Sasadu

Jailolo, Halmahera Barat

5 m

Menyiapkan model…

Sasadu adalah balai kampung orang Sahu di Halmahera Barat: terbuka di keempat sisinya, beratap daun sagu yang turun rendah, dengan bangku keliling tempat sekampung duduk makan bersama. Ia punya beberapa bukaan dan tinggi bukaan itu tidak sama; lewat mana seseorang masuk mengikuti siapa dia. Itulah alasan bangunan ini dibangun di sini: tiga puluh dua bangunan sebelumnya menyatakan kedudukan lewat ukuran, letak, jumlah, atau tumpukan sesuatu, dan yang ini menyatakannya dalam sentimeter di atas kepala orang. Hal kedua sama pentingnya: bukaan yang tertinggi pun masih lebih rendah daripada orang berdiri, jadi membungkuk bukan hal yang dituntut dari yang berkedudukan rendah melainkan yang diminta bangunan ini dari semua orang. Matahari pada model ini dihitung untuk Jailolo, 1,08° LU dan 127,48° BT.

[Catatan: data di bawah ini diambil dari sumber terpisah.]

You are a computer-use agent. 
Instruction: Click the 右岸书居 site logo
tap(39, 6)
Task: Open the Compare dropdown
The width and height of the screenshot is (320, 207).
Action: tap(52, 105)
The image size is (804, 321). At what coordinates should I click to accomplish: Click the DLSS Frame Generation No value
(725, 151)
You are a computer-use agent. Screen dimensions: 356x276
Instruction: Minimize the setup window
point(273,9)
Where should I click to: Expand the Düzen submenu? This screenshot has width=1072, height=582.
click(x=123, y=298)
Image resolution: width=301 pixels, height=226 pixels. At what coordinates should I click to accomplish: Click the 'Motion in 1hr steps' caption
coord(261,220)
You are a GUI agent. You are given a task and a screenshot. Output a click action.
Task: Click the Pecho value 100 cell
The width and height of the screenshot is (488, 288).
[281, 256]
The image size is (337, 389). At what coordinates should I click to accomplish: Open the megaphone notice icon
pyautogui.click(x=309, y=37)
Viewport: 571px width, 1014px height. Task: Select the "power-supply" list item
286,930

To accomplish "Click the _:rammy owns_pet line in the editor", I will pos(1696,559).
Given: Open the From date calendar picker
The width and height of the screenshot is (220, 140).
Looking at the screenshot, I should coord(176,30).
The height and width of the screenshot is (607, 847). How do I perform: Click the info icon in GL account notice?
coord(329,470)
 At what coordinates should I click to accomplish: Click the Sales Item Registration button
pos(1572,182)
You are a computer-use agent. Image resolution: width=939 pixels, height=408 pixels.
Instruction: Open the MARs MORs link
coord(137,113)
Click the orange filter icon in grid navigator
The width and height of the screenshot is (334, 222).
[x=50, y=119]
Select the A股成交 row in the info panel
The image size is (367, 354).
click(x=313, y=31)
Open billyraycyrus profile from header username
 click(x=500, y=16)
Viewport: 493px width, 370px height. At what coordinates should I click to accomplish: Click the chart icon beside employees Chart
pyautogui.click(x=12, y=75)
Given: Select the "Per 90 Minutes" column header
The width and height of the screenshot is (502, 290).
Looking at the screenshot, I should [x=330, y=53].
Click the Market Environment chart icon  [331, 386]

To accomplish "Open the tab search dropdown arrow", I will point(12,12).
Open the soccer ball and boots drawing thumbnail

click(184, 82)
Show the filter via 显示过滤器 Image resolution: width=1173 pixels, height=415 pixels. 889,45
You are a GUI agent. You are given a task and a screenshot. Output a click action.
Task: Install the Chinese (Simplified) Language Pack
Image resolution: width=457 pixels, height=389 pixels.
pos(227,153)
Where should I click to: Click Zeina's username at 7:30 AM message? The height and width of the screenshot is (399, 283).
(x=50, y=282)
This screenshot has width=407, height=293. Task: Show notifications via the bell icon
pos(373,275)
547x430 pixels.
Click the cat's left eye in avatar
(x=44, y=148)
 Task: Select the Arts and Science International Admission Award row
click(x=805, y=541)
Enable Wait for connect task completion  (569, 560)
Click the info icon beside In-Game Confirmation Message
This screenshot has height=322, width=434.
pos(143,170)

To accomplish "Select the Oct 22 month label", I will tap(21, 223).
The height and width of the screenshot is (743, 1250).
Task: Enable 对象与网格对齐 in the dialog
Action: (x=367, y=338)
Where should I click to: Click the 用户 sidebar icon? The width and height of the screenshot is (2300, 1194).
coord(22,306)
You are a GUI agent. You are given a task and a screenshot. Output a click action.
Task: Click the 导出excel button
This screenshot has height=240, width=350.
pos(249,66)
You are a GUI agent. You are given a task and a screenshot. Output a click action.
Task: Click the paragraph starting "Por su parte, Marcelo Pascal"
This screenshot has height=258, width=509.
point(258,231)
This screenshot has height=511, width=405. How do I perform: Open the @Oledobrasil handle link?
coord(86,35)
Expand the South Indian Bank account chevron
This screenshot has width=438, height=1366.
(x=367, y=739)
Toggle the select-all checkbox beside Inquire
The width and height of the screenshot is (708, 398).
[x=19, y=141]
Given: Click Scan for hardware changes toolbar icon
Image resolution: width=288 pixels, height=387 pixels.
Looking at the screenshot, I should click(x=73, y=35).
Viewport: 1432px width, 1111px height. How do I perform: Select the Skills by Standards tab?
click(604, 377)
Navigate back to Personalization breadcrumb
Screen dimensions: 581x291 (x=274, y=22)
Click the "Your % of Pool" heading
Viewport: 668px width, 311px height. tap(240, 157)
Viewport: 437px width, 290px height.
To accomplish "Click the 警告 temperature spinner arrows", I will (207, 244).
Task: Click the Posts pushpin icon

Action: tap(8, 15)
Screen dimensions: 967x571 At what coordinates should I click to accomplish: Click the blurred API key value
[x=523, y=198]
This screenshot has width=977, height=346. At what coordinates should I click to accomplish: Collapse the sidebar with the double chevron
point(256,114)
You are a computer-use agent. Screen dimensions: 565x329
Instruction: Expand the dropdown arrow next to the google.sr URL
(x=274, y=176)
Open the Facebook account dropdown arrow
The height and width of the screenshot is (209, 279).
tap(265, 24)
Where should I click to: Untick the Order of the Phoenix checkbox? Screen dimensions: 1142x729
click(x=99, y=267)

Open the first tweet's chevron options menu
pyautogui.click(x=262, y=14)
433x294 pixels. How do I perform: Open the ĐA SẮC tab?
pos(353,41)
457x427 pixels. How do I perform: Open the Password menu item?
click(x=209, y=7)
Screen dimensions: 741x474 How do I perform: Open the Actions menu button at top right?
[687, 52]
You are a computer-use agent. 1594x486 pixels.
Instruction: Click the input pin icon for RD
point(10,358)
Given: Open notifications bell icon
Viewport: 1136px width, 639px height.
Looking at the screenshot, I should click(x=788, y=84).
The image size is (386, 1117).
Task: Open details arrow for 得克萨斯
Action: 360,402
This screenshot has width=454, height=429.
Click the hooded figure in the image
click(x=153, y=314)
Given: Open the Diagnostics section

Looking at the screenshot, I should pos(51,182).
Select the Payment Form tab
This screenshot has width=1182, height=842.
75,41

Yang paling perlu diwaspadai pada pak ini adalah angka-angka bukaannya. Bahwa bukaan sasadu berbeda-beda tingginya dan bahwa orang membungkuk masuk disebut sumber; berapa sentimeter selisihnya tidak. Selisih sebelas sentimeter di sini tafsiran penulis, dan seluruh pernyataan pak ini bersandar padanya — pengukuran tiga sasadu akan menyelesaikannya dalam satu pagi. Selain itu: hiasan ukir dan kain yang sesungguhnya jauh lebih banyak daripada dua helai yang dimodelkan; susunan bangku dan siapa duduk di mana disederhanakan; upacara makan adat yang menjadi seluruh maksud bangunan ini tentu tidak dapat dimodelkan; dan pembagian laki-laki, perempuan, dan tamu di sini disusun sebagai urutan sederhana, sedangkan pembagian yang sesungguhnya menyangkut kerabat dan asal yang tidak dapat diwakili oleh tiga atau empat pilihan.